> Extrait:
Et si on laissait tomber la réforme territoriale ?

Maintenant que la décision politique du découpage des régions a été prise, plusieurs régions font leur possible pour l’éviter. Quelles en seraient les avantages ?

"Elise" n'est pas contente. Préfère-t-elle garder son "mille-feuilles institutionnel" ? Foto: Paralacre / Wikimedia Commons / CC0

(KL) – Il existe un terme dans la langue française qu’on ne peut traduire dans aucune autre langue – «le millefeuille administratif». La raison pour laquelle cette expression n’existe pas ailleurs, est simple – aucun autre pays ne se paye le luxe d’une telle foulitude d’administrations, de sous-administrations, de délégations régionales, de compétences, de semi-compétences demandant un tel nombre de fonctionnaires que la France. La réforme territoriale prévue par le gouvernement vise à changer cet état de choses pour créer une administration plus efficace, moins onéreuses et plus en phase avec le 21e siècle. Etrangement, on n’entend que peu de voix qui remettent cette réforme en bloc en question et il reste un faible «bien, la réforme, mais surtout pas chez nous.» Mais quelles en seraient les alternatives ?

Un autre aspect de cette réforme n’a pas encore été débattu – le fait que le découpage des régions prévu constitue des régions beaucoup plus puissantes qu’auparavant, d’une taille comparable aux Länder allemands et qui, par ce biais, constitue une sorte de phase préliminaire à la mise en oeuvre d’un état fédéral – le début de la VIe République. Cette réforme, il faut l’avouer, a été très mal communiquée dès le début, et le fait que la population ait été exclue de ce débat constitue également une erreur de la France centraliste. Mais serait-il vraiment mieux de laisser tout comme avant au lieu de sauter sur l’occasion pour réformer un système administratif totalement dépassé par les réalités du monde d’aujourd’hui ?

Les potentats locaux et régionaux qui craignent avant tout que leurs postes en soient rendus obsolètes, prêchent pour leur propre paroisse. Pour cela, ils stimulent des craintes d’une potentielle et diffuse «perte de l’identité régionale» pour inciter les population à défendre leurs intérêts souvent personnels. Est-ce que les Français souhaitent réellement le maintien d’un système administratif datant de l’époque napoléonienne ou est-ce qu’il ne serait pas temps d’ouvrir la voie vers le présent et l’avenir ?

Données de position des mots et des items
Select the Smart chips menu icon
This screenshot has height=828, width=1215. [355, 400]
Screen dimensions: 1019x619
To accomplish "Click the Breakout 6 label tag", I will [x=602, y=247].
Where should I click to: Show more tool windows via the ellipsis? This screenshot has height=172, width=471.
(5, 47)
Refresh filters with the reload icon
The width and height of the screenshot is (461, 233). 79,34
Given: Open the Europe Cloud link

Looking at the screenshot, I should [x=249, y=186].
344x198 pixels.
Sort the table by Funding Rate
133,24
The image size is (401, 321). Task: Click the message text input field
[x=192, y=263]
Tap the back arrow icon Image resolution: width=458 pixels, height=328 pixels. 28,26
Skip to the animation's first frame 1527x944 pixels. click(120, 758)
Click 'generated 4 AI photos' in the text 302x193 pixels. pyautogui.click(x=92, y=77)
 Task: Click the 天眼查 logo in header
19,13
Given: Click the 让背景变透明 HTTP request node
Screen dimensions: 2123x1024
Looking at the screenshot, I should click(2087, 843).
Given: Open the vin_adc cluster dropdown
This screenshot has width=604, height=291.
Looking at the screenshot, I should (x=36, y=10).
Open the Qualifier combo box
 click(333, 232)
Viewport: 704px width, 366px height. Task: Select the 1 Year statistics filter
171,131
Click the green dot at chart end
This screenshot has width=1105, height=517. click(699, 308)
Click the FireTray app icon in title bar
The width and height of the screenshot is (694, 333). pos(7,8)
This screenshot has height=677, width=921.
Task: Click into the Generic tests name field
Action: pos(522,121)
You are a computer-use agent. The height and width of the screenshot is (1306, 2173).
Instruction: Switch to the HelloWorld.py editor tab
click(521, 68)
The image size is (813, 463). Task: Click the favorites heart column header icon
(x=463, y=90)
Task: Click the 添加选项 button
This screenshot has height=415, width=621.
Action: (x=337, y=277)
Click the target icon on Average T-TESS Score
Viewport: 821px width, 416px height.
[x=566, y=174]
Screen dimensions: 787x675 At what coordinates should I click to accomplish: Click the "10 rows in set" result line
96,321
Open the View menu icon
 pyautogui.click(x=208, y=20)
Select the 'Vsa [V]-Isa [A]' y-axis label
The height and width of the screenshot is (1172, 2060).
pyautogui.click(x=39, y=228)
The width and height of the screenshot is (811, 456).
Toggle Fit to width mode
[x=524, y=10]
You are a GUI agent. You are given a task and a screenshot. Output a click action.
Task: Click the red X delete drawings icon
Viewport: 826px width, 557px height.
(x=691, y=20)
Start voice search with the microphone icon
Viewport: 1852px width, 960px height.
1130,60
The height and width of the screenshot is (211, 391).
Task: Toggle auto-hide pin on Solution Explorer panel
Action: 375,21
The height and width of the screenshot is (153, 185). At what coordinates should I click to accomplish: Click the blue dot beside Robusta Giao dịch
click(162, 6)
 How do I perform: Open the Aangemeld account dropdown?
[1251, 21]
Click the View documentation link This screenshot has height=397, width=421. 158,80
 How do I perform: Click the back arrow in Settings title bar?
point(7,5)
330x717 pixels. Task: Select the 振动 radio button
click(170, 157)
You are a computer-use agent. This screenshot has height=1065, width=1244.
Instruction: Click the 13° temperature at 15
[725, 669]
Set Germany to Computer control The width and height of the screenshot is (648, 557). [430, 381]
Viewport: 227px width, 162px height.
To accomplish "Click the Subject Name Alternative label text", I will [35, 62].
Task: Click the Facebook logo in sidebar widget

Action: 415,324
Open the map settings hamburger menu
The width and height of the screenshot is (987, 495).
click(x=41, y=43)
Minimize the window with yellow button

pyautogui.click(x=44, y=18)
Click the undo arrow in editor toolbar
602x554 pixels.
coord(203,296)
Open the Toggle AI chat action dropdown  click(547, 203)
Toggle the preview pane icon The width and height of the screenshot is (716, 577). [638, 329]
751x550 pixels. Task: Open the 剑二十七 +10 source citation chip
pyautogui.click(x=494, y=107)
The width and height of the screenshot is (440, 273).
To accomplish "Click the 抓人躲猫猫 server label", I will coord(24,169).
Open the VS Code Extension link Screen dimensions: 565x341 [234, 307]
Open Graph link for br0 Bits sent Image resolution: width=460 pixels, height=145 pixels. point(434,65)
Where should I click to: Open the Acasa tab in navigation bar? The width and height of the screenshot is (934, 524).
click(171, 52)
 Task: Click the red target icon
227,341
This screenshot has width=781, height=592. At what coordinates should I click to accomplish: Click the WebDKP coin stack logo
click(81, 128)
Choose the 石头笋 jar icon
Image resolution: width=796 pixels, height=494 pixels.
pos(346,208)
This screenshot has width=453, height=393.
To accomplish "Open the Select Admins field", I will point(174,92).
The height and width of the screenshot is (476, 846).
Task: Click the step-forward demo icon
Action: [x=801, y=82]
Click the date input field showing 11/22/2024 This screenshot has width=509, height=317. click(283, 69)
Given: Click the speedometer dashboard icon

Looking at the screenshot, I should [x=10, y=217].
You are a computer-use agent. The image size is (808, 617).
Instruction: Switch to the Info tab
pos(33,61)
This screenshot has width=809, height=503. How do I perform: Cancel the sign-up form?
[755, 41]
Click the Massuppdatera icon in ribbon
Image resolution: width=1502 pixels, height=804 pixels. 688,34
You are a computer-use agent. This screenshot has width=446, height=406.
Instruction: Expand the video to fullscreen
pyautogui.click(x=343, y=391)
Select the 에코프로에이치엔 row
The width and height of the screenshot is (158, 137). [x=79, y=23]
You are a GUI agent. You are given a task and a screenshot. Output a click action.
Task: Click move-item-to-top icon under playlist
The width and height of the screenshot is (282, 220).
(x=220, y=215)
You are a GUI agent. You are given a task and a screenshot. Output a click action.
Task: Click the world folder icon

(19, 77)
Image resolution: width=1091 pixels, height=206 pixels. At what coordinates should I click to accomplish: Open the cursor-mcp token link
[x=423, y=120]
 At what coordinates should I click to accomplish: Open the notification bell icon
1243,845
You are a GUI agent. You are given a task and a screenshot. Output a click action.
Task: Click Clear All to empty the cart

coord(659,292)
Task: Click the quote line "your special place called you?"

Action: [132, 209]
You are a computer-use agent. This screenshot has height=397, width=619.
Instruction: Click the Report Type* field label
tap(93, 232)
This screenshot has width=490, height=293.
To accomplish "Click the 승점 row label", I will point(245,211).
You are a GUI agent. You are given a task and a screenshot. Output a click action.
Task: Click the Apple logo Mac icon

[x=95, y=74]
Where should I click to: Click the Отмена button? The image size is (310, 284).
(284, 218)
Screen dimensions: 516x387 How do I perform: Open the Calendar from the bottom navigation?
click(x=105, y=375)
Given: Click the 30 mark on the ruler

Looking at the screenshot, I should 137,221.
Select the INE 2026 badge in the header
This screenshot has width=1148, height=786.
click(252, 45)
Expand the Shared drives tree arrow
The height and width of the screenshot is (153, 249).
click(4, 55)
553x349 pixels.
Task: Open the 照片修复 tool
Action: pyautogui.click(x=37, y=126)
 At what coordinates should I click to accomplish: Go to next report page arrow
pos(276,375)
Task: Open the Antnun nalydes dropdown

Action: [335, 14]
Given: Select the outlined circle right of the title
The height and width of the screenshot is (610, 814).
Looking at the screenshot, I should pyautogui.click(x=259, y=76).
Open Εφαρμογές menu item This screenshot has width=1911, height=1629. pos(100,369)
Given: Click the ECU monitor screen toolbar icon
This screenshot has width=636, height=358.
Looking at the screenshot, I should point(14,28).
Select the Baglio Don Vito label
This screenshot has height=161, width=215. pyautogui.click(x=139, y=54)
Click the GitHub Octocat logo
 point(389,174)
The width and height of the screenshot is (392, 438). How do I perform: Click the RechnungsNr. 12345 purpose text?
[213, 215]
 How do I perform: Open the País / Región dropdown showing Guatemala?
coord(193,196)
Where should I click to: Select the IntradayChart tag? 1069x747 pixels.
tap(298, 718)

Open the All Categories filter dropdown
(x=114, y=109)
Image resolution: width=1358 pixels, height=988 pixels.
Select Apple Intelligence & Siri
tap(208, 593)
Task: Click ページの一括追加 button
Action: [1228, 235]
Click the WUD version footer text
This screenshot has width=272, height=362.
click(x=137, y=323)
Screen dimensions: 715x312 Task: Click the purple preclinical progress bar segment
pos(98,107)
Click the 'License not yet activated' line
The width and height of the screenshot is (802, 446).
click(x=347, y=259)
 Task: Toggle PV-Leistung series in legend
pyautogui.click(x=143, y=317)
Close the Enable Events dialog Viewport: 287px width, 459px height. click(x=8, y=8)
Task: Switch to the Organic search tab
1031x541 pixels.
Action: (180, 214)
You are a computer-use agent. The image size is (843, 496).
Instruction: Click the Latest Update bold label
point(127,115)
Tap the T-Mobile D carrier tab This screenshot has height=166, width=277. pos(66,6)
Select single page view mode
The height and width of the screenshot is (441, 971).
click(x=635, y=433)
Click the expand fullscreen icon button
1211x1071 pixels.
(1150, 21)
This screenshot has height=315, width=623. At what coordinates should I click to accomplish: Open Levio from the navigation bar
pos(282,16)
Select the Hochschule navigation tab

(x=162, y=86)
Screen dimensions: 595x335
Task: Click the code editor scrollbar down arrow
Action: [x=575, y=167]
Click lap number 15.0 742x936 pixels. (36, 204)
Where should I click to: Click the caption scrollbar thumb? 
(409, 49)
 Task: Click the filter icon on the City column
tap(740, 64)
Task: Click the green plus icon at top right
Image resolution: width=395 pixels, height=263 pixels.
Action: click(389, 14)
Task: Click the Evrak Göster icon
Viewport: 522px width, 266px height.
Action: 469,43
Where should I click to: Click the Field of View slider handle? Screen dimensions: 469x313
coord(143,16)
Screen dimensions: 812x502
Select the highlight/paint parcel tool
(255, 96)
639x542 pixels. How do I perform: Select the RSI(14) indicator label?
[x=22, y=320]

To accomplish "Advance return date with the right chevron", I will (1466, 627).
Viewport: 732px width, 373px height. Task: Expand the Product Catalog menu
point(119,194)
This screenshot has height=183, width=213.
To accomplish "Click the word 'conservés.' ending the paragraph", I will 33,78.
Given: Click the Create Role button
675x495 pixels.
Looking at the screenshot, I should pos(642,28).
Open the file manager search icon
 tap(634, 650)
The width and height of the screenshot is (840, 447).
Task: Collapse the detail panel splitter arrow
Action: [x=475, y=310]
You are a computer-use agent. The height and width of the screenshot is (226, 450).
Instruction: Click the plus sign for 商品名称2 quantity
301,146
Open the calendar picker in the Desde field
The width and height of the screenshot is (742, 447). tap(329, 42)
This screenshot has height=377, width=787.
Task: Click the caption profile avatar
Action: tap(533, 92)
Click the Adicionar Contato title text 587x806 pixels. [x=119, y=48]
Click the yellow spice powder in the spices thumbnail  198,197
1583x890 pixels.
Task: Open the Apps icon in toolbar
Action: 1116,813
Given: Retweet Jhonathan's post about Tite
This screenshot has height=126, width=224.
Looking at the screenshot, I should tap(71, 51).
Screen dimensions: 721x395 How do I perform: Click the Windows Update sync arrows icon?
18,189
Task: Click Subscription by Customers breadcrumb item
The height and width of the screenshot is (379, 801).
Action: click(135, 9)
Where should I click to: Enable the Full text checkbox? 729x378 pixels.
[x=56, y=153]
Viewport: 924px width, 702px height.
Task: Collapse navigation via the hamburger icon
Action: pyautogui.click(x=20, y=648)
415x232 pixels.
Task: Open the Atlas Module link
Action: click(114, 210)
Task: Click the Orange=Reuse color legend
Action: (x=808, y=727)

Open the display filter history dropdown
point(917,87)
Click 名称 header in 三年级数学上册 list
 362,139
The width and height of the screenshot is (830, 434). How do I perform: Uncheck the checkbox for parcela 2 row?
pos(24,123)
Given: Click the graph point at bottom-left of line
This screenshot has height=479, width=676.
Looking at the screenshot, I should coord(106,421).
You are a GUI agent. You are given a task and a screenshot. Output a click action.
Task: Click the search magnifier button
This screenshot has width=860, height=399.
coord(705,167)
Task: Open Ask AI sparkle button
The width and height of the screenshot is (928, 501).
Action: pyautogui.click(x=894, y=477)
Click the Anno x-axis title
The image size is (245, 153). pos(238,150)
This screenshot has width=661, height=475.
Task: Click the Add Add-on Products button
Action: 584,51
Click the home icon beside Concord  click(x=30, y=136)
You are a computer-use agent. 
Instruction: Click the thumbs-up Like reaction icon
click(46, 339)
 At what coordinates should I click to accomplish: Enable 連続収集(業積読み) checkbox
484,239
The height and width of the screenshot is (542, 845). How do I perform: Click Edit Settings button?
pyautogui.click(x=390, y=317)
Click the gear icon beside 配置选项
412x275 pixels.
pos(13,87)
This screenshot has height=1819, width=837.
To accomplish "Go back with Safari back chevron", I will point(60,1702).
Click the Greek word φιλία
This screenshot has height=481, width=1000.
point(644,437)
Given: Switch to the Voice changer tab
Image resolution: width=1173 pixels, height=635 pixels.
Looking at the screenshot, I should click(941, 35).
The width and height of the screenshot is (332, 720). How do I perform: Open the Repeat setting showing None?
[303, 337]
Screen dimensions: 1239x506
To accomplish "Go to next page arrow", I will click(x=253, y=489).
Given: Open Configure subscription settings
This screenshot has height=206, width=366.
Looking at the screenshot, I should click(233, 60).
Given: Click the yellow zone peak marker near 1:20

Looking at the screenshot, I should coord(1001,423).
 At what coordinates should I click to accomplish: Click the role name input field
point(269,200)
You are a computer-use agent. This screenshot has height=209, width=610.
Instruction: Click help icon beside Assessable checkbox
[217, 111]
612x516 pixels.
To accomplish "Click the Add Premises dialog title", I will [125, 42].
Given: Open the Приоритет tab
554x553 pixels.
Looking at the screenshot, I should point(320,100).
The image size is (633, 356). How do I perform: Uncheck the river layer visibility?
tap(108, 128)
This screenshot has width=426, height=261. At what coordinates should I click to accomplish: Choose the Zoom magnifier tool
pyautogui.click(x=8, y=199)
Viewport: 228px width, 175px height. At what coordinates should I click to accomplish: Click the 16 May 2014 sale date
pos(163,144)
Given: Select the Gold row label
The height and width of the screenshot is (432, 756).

> Consigne:
Recopiez fidèlement le passage de l'extrait sur la réforme territoriale : commencez aux mots « (KL) – Il existe » et arrêtez-vous après les mots « les alternatives ? ».

> Corrigé:
(KL) – Il existe un terme dans la langue française qu’on ne peut traduire dans aucune autre langue – «le millefeuille administratif». La raison pour laquelle cette expression n’existe pas ailleurs, est simple – aucun autre pays ne se paye le luxe d’une telle foulitude d’administrations, de sous-administrations, de délégations régionales, de compétences, de semi-compétences demandant un tel nombre de fonctionnaires que la France. La réforme territoriale prévue par le gouvernement vise à changer cet état de choses pour créer une administration plus efficace, moins onéreuses et plus en phase avec le 21e siècle. Etrangement, on n’entend que peu de voix qui remettent cette réforme en bloc en question et il reste un faible «bien, la réforme, mais surtout pas chez nous.» Mais quelles en seraient les alternatives ?